Il sauve une jeune femme, Evey Hammond, des griffes des sbires du pouvoir, lointains cousins des drougs d'"Orange Mécanique". Les parents et le frère d'Evey sont tous morts en résistant contre la dictature, et si elle cherche à vivre comme tout le monde, l'irruption de V va bouleverser sa vie. Une course s'engage alors entre l'inspecteur Finch, qui découvre peu à peu ce qui unit toutes les victimes de la vengeance de V, les sinistres miliciens de Creepy, l'âme damné de Sutler, et Evey et son Pygmalion, qui lui fait découvrir "Le Comte de Monte-Cristo" (la version de 1934, avec Robert Donat), une autre histoire de vengeance.

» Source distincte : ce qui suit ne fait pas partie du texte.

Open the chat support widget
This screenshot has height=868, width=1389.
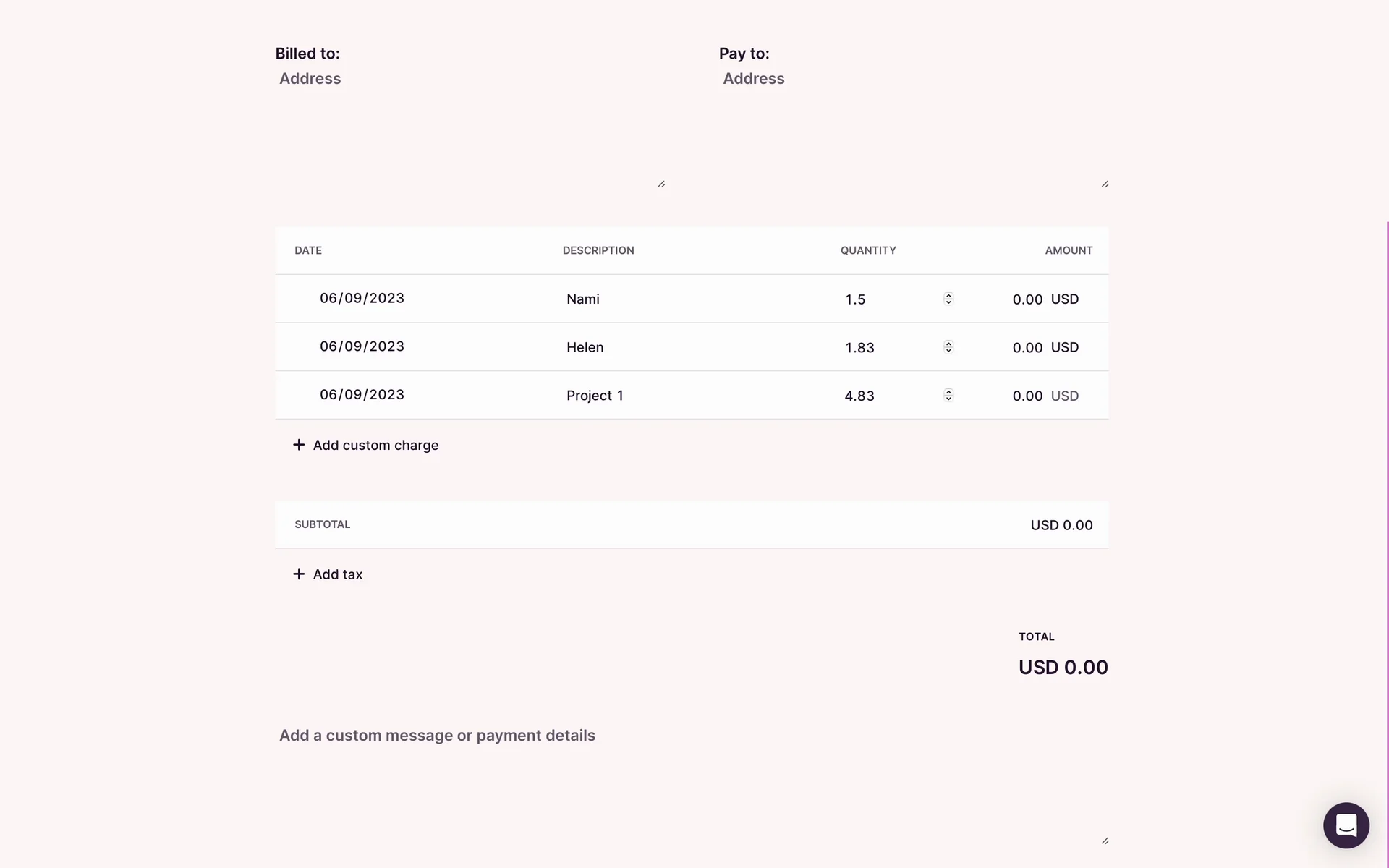coord(1346,825)
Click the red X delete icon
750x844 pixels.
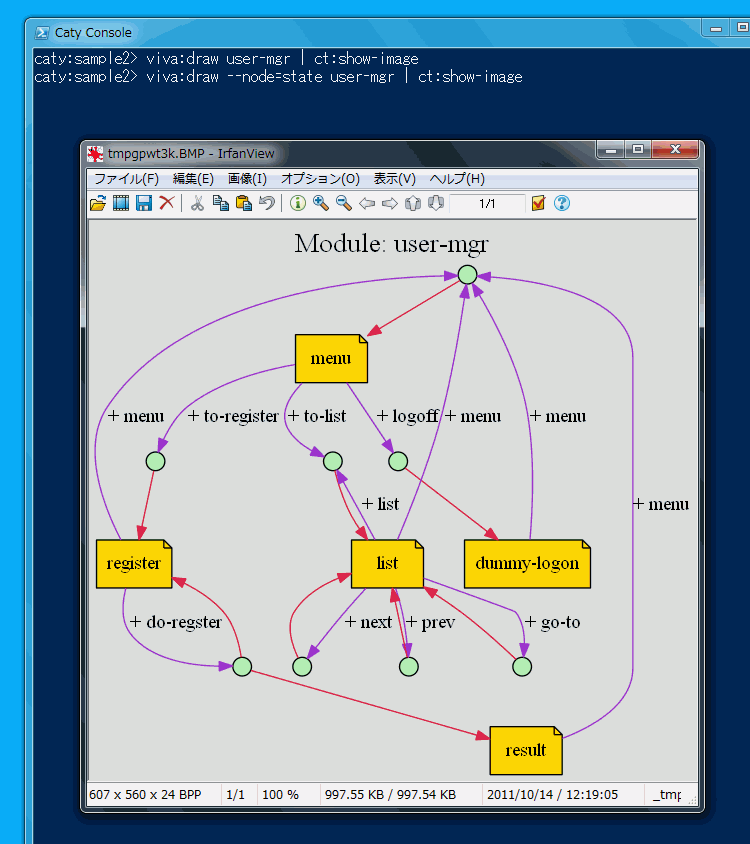[167, 204]
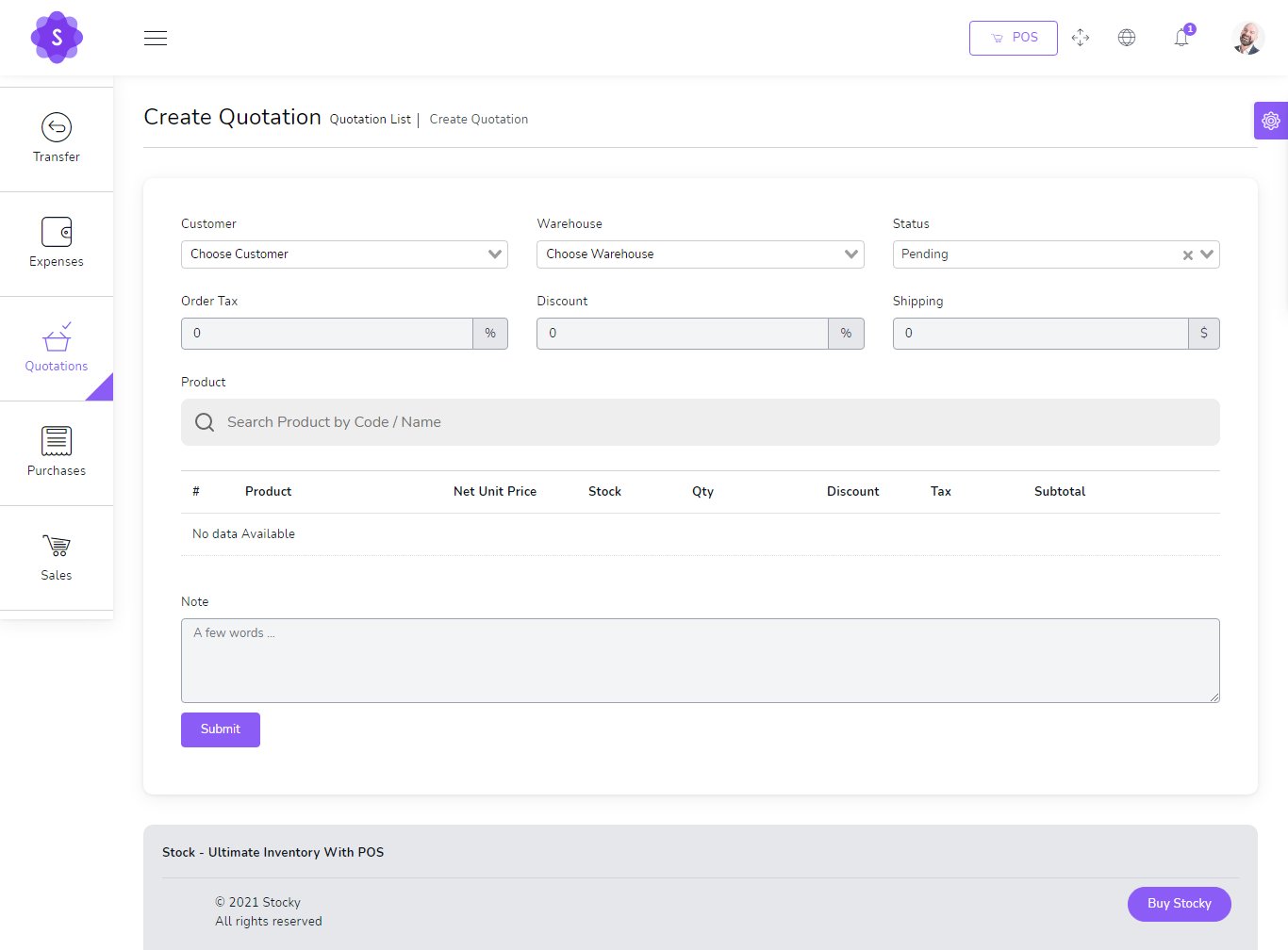Click the POS button
This screenshot has height=950, width=1288.
point(1013,38)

Quelle étrange acharnement du cinéma contre l'Angleterre, berceau de la démocratie et un des rares pays à n'avoir pas connu la dictature depuis plusieurs siècles ! Depuis "Farhenheit 451" (quand Evey se réveille chez V, sa chambre est envahie de livres), "Brazil", "Titus" et "Richard III" nous racontent un futur immédiat ou un passé recomposé où les fascistes auraient pris le pouvoir sur les bords de la Tamise. La faute à Orwell, sans doute... Mais quand les frères Wachowski ont écrit leur scénario, c'est clairement à l'Amérique de Bush qu'ils pensaient. Le discours de Sutler est nationaliste, homophobe, obsédé par le terrorisme, et anti-musulman (un personnage est exécuté parce qu'il conservait un Coran) : ça ne vous rappelle rien ? Et quand on découvre que les attentats chimiques qui ont fait des dizaines de milliers de morts étaient l'oeuvre des partisans de Sutler, on ne sait si on doit penser aux pratiques des généraux algériens ou aux mensonges de Colin Powell.

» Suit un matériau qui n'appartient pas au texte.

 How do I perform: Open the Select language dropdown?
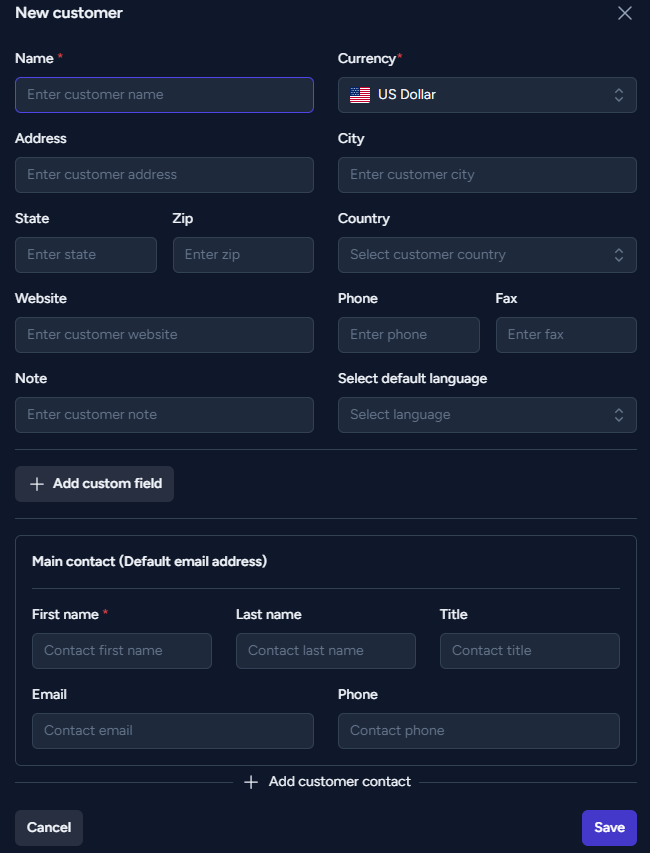[487, 415]
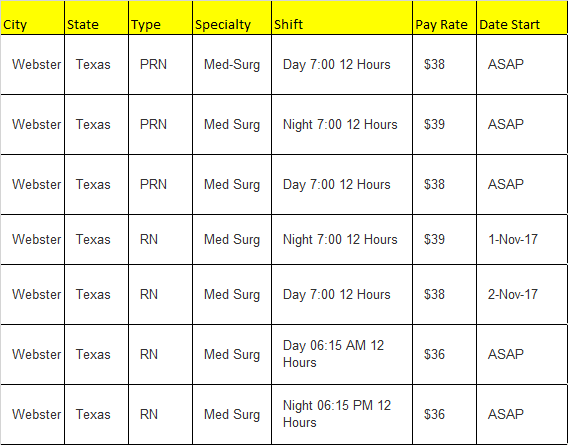
Task: Click the Night 06:15 PM 12 Hours cell
Action: point(342,415)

Le scénario est parfois un peu confus, dans une volonté d'en faire trop dans la parabole, et la réalisation n'évite pas certaine facilités "matrixiennes", comme la stylisation de la violence. Mais le film évite la surrenchère d'effets spéciaux et d'explosions pyrotechniques, propre aux adaptations de comics, et l'histoire prime sur le clinquant du tout-venant hollywoodien.

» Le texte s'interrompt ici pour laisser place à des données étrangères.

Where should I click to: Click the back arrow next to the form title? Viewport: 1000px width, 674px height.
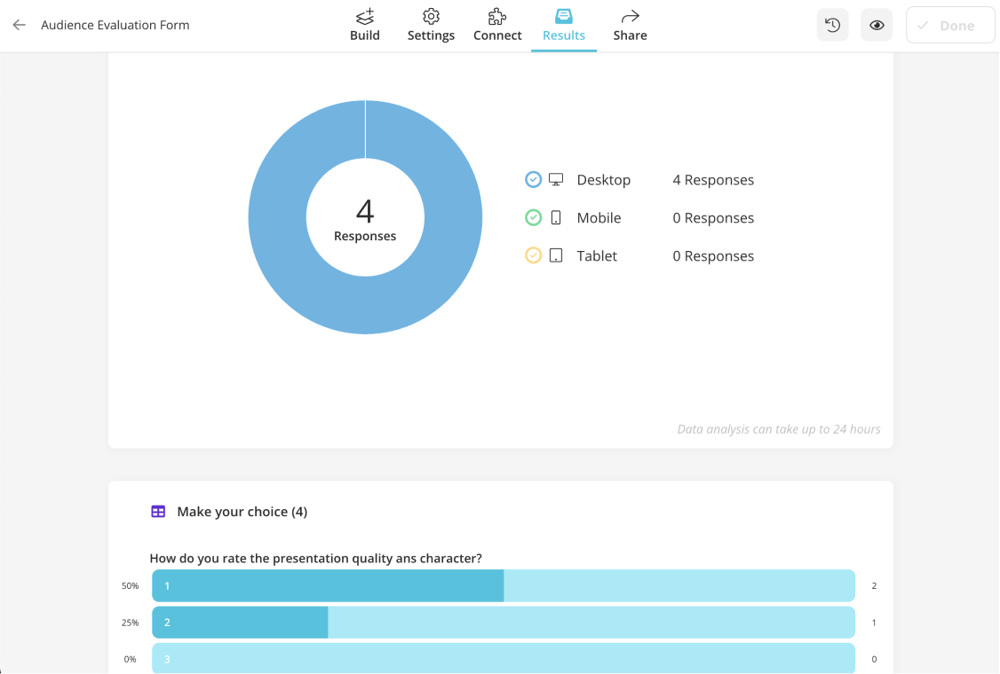click(18, 24)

Natalie Portman est parfaite, avec ou sans cheveux, dans le rôle de cette jeune femme qui doit d'abord apprendre à vaincre sa peur avant de se sentir libre de choisir, évoquant par moment Jean Seberg dans "Saint Joan" d'Otto Preminger. Le réalisateur utilise à fond l'idée du masque, et dans les scènes sombres, l'émotion est finalement renforcée par le contraste entre la tension des propos et le rictus narquois du masque, jusqu'au baiser échangé entre Evey et V, la lèvre effleurant la porcelaine...
Comme dans "Man Inside" (c'est drôle comme une même idée peut surgir au même moment dans deux films), V distribue des masques pour se dissimuler dans la foule et se démultiplier. Et l'image des milliers de sosies masqués débordant pacifiquement les soldats qui protègent le parlement ne manque pas de souffle, dans ce film à la fois baroque et sobre.